I had a conversation recently with a friend who is also in the process of dating again after a divorce. She’s been referenced (though never named) several times in my posts, and she’s been a good sport about my using her in my writing. And we were talking about love, just as we’ve talked about what you call someone you’re dating when you’re divorced and past the age of eighteen, and the difficulty we as people can have with saying “I love you” to someone with whom we’re romantically involved. She told me that she was close to saying it to the guy with whom she had her first serious relationship after her divorce, and that she feels herself getting there with the guy she’s seeing now.
It’s one thing to say it to family and friends, especially when considering the different types of love—agape, eros, philia, and storge. It’s easy to discuss love amongst friends (philia love) or love of children (storge love), yet it can be hard to say it to another as love shifts from eros to agape, if and when it does. Regardless of how we feel and what we want to say, forming the words can be difficult, likely because once the words are said, they can’t be taken back. And there are times when you feel the urge to say those three words, the phrase dancing on the tip of your tongue, and so often we bite them off, shuffling them out of the way for something else, something less terrifying.
But why? Sure there’s the fear of the unknown, the uncertainty facing new relationships with new people, and we fear repeating the past. Is that it? Do we as writers pour our hearts into our characters out of a cowardice that allows us to find it easier to let our characters speak the words that scare us so?
This post has nothing to do with Grandpa Jim or love, at least exclusively, not really. Sure, he’s a central character in my novel, but I allow my characters to speak so many of the things I may be afraid to say in real life. My first story collection, currently titled “Small Town Tales and Sunday Stories,” which may someday see the light of day but has as of yet been read by only one person (the wonderful Travis Koll, who did a great job reviewing and editing my rough draft) is filled with characters who struggle with religion, doubt, dissatisfying relationships, the feelings of being stuck in a small town and wanting to get out, and of getting out and longing to come back. They become mouthpieces for views I can’t—or don’t—espouse in everyday life. And these themes and those like it are evident in my first two plays (which someone, someday, may read) and my novel.

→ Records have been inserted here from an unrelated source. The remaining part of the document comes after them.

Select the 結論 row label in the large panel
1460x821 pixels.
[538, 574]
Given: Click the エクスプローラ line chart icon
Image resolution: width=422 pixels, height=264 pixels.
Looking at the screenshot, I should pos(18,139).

Themes of longing, of hurt, of love, and of struggling; themes of regret and the reconciliation between a life longed for and never realized—those everyday human themes that bind us, regardless of how seemingly disparate our lots in life are.

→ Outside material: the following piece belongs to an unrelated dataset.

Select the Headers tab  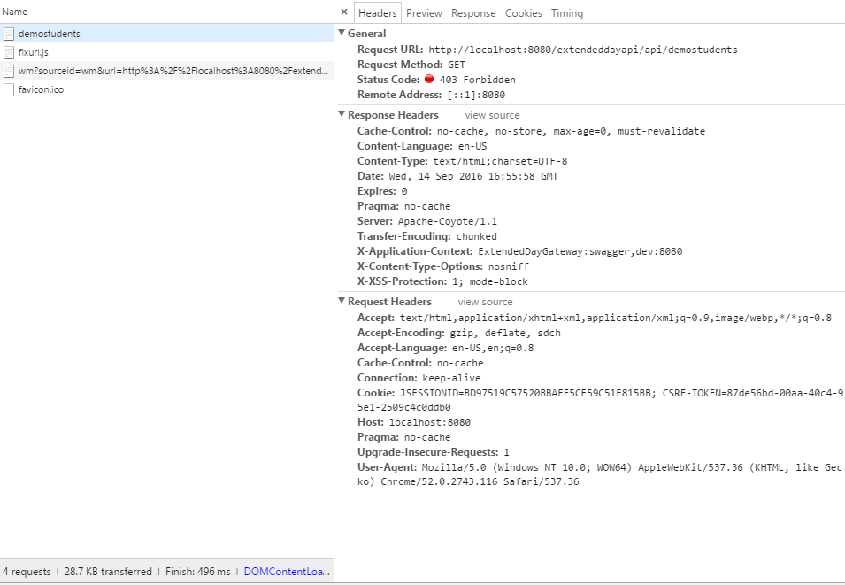pos(377,13)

My grandfather and I talked several times in the intervening years, but the last time I would see him would be when I would scatter his ashes in 2010. He passed away just a few weeks shy of the two-year mark of his having come for my wedding. We loved each other, but we didn’t know each other well, yet he’ll live on in my writing, and with each story—perverse, crass, and poignant as it may be—maybe we’ll get to know each other even better.